藤掛明、『雨降りの心理学』、燃焼社、2010年8月5日発行、113頁

尾崎は、ゴルフという道に思いを定めると、ゴルフ修行に邁進した。野球時代は練習嫌いで、いわば天才型であった。しかし、この再出発ではそうした自分のやり方、生き方を見直している。この「見直す」という作業も実は難しいのである。というのも、人は頑張ろうと思えば思うほど視野が狭まり、やり方自体は変えられないのである。いったん過去の自分の挫折を認め、ある意味客観視したからこそ、自分を冷静に分析し、自分を異なった観点からも見ることができるのである。
・・・
人は「見直し」を経験すると、人生の風景が大きく変わっていくことに気づく。尾崎のように、再出発の栄光が華々しいものではないかもしれないが、本人にとっては輝いたものが見えてくるのである。

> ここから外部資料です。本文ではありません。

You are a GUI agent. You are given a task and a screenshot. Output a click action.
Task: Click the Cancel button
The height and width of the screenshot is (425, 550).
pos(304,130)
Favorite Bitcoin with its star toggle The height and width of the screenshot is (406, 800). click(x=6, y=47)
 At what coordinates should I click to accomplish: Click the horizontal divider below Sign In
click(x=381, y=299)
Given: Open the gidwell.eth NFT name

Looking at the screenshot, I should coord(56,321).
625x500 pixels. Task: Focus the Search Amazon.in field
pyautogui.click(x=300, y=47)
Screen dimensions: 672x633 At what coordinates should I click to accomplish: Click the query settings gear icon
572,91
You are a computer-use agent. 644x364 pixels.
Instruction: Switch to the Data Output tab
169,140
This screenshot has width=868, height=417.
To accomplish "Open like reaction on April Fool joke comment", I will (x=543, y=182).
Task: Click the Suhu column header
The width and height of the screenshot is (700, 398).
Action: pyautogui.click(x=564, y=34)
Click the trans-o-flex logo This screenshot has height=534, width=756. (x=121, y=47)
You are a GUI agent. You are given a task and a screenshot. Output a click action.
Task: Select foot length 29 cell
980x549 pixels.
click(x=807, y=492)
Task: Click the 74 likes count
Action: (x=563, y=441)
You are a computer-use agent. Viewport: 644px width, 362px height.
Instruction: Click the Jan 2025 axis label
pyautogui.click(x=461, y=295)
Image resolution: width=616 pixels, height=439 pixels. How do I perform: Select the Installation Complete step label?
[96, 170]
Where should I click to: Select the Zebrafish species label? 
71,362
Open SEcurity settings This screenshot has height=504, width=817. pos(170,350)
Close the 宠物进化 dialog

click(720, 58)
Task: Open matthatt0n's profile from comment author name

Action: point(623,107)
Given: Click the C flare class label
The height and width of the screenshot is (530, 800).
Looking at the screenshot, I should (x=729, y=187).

藤掛明、『雨降りの心理学』、燃焼社、2010年8月5日発行、115頁f

人生においてこの見直し作業がどれだけできているだろうかと思いました。この見直しをせずしてがむしゃらに前進しようとしてきたことが何らかの問題や生きづらさ、まわりへの悪影響を生み出している自分なのではないかと思いました。

ここらで一度見直しが必要ですね。